Cette tâche magnifique ne serait-elle pas celle qui revient à des congrégations romaines et à des curies épiscopales qui se situent pleinement dans l’esprit et la lettre de Vatican II ?

II

Une question de genre littéraire

La commission s’était fixé comme but d’éviter que le texte des canons ne paraisse révéler un intérêt quasi exclusif pour les normes du comportement extérieur, au détriment de l’attention à la suite du Christ : sans rénovation spirituelle, rappelait Perfectae caritatis (2, e), les meilleures adaptations des textes juridiques resteront sans effet.

On peut toutefois se demander si la solution adoptée n’a pas abouti, comme l’écrit le P. Tillard, o.p., dans une note qu’il envoie à la revue, « à un nouveau genre littéraire, indéfinissable, qui confond exhortations spirituelles et déterminations prescriptives du Droit. Bien des canons proposés n’ont pas leur place dans un code... ».

Certes plusieurs des textes repris à Vatican II sont loin d’être des déterminations juridiques précises (ce que l’on attend traditionnellement d’un canon), ils marquent bien cependant l’esprit qui doit animer les institutions que les textes décrivent.

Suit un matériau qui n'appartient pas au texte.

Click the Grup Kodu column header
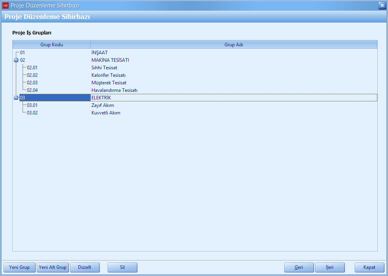Image resolution: width=388 pixels, height=276 pixels. click(x=51, y=45)
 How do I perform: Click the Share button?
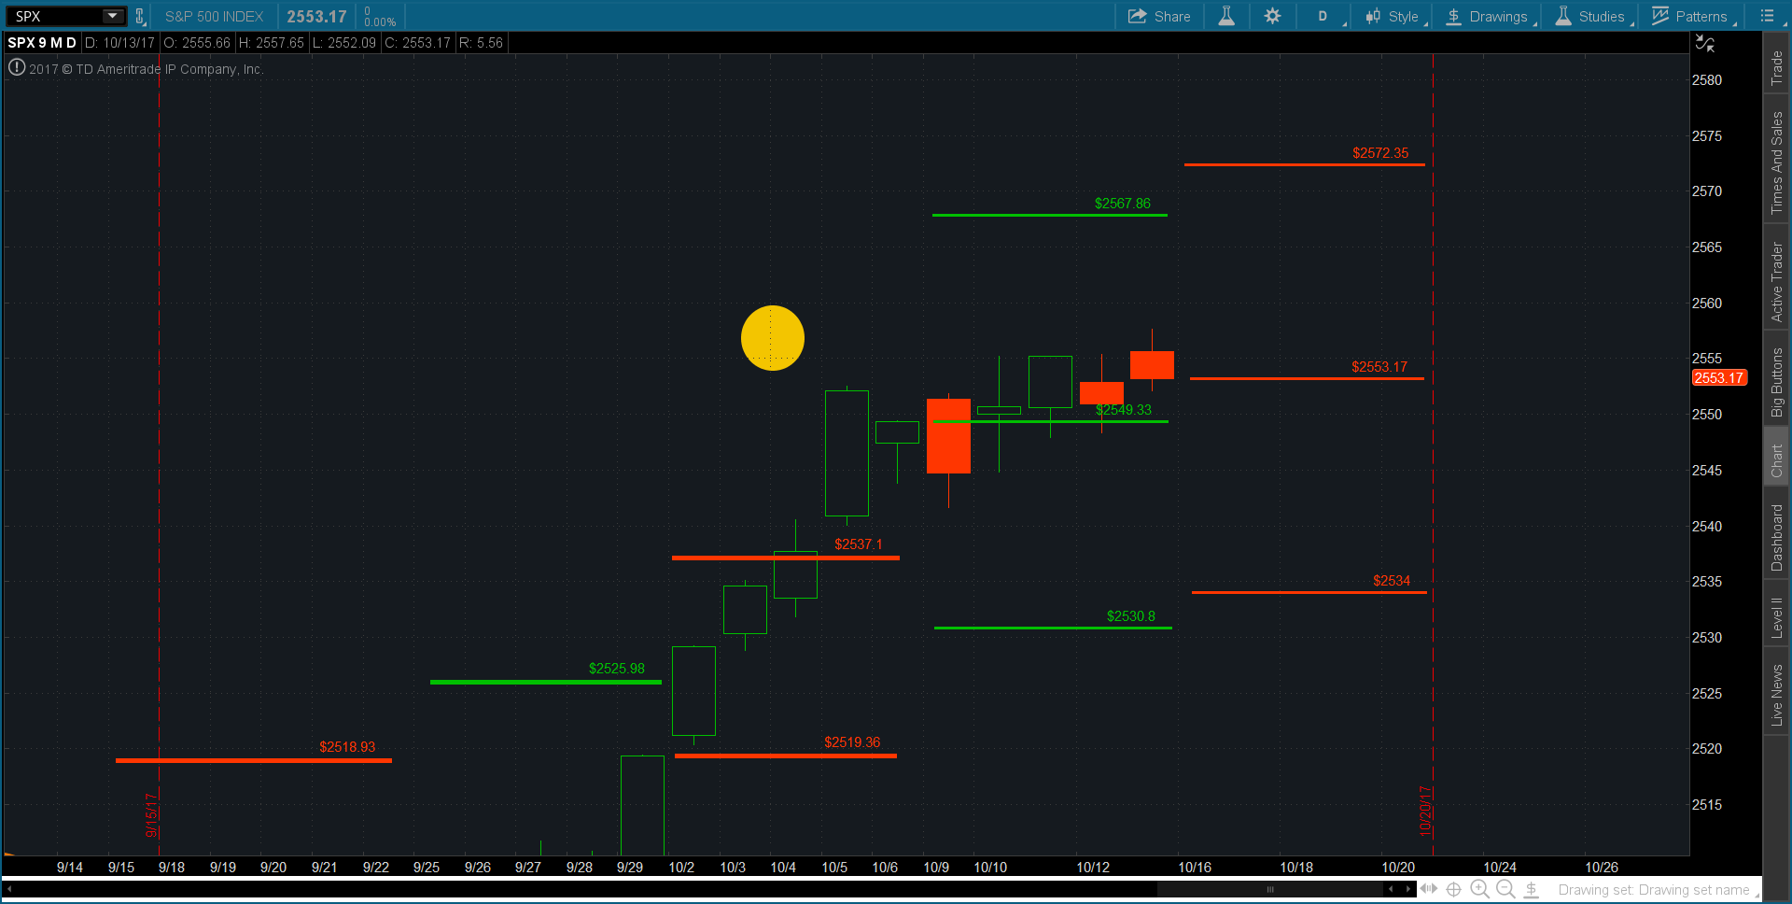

Ne pourrait-on envisager, malgré la nouveauté, un document qui, au début de chaque section, citerait d’abord textuellement les passages conciliaires, puis donnerait, dans une typographie différente, les canons proprement dits ? Ainsi, sans perdre le bénéfice du rappel de l’esprit qui doit animer les dispositions législatives, celles-ci pourraient garder leur précision et leur netteté juridiques, qualités indispensables elles aussi.

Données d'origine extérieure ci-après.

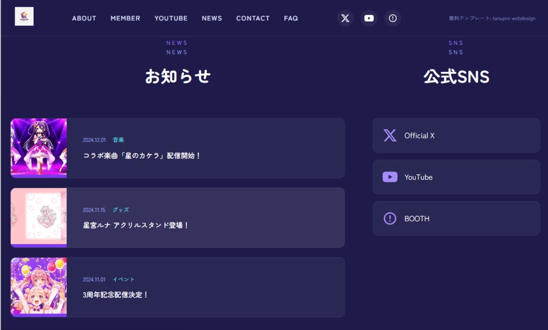Click the exclamation icon on the BOOTH card
The image size is (548, 330).
pyautogui.click(x=390, y=218)
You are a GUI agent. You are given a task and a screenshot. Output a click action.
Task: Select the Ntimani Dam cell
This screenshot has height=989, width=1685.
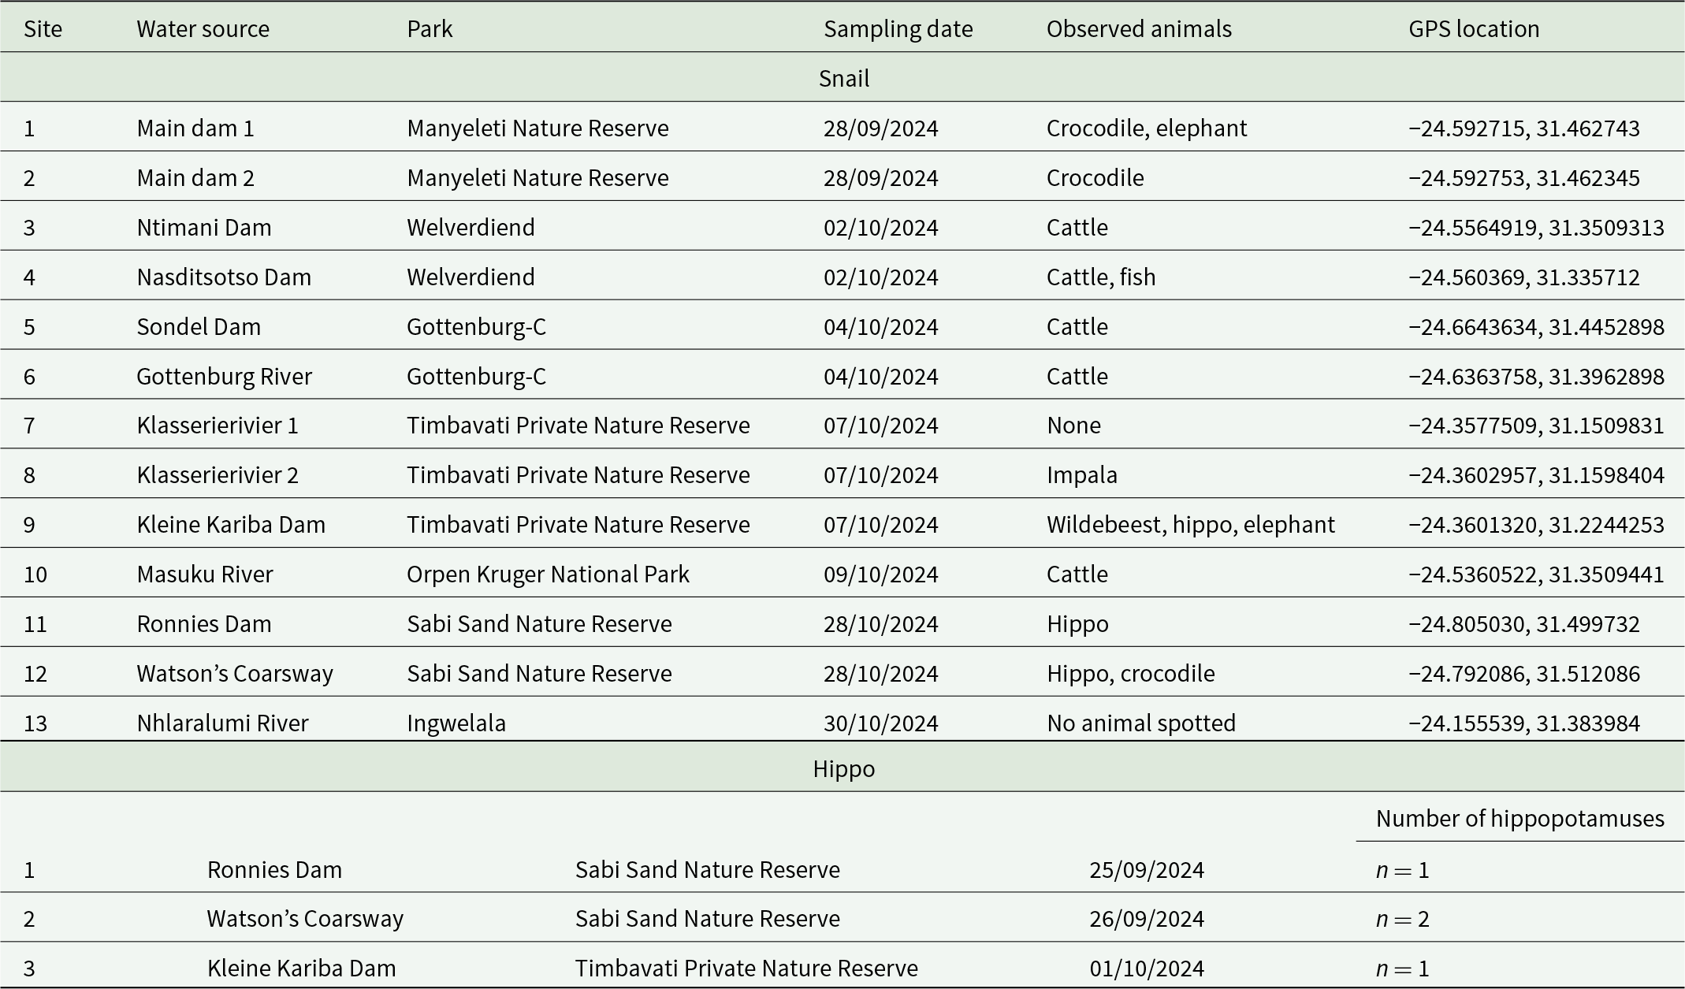203,228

Description théologique de la vie consacrée (canon 1)

Comme le signale le préambule, les canons qui ouvrent le chapitre sont spécialement importants, car ils fixent les éléments essentiels de la vie consacrée. Aussi méritent-ils toute notre attention.

On doit louer la Commission d’avoir parlé, dans le titre donné à son texte, des « Instituts de vie consacrée par la profession des conseils évangéliques ». On sait que ce problème du titre a donné lieu à de longues discussions, qui ne sont pas closes. Évidemment, un titre gagne à être bref, ce qui n’est pas le cas ici, mais il nous paraît beaucoup plus important qu’il soit exact, ce qu’il est, croyons-nous. Il dit bien, en effet, ce qui caractérise les instituts en question : ils sont une manière organisée (instituts) de consacrer sa vie au Christ (vocation propre de tout chrétien, appelé comme tel à la perfection [11]) non point seulement par la pratique des conseils évangéliques, adressés à tous les chrétiens [12], mais dans un état de vie structuré par la profession de ceux-ci.

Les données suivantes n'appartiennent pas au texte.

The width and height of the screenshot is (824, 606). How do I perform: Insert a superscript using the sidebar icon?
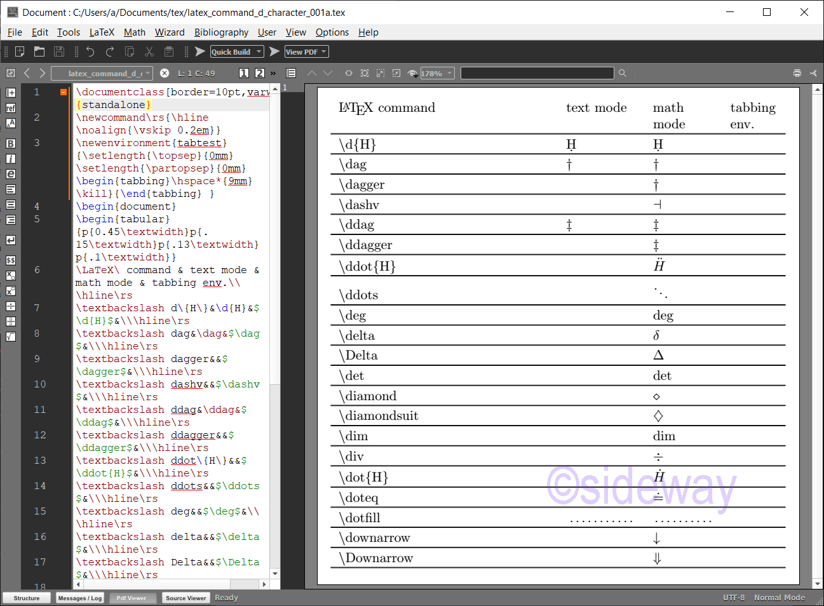tap(10, 290)
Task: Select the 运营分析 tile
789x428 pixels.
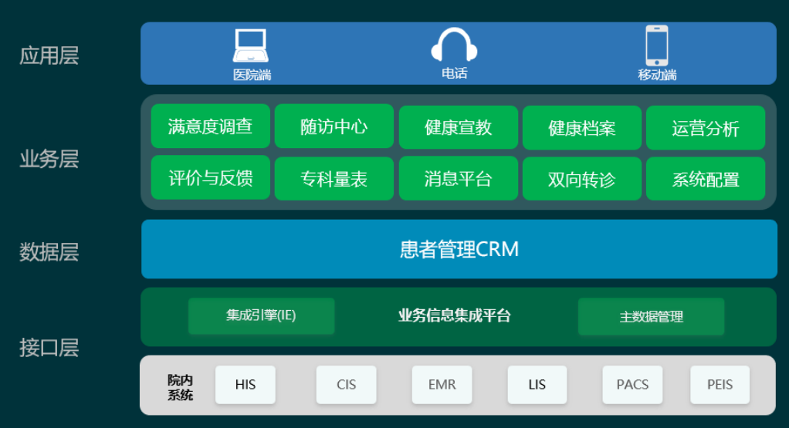Action: pos(705,128)
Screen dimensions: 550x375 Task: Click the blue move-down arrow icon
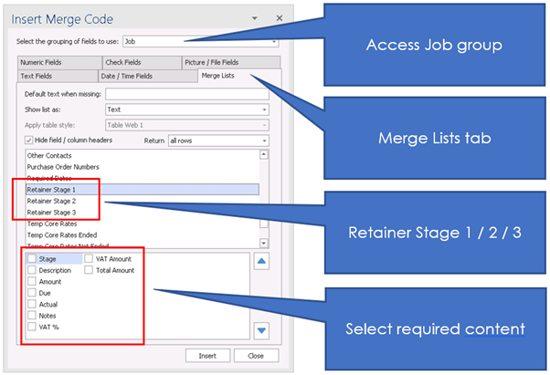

Il est dommage que le premier alinéa de notre canon, par souci sans doute de faire bref, ait cru résumer la doctrine de Vatican II en disant, des membres de ces Instituts, qu’ils suivent ainsi le Christ « de plus près ». Certes ces mots se trouvent dans Lumen gentium 42 et Perfectae caritatis 1, mais dans un contexte qui montre qu’il s’agit d’imiter certains aspects de la vie du Sauveur, de réaliser « une conformité plus grande avec la condition de virginité et de pauvreté que le Christ Seigneur a choisie pour lui-même et qu’a embrassée la Vierge sa Mère » (Lumen gentium, 46).

Il serait regrettable qu’une formule elliptique semble mettre en doute une doctrine aussi importante et aussi clairement affirmée par le Concile que la vocation de tous les chrétiens à la perfection, chacun selon son état ou sa forme de vie [13]. Il faudra donc compléter et préciser ce texte, par exemple en y insérant les mots de Lumen gentium cités ci-dessus, ce qui donnerait :

La vie consacrée par la profession des conseils évangéliques est une forme de vie stable, dans laquelle les fidèles, en réponse à un appel divin qui les pousse à imiter de plus près la condition de virginité et de pauvreté que le Seigneur a choisie pour lui-même et qu’a embrassée la Vierge sa Mère, se donnent tout entiers à Dieu aimé par-dessus tout...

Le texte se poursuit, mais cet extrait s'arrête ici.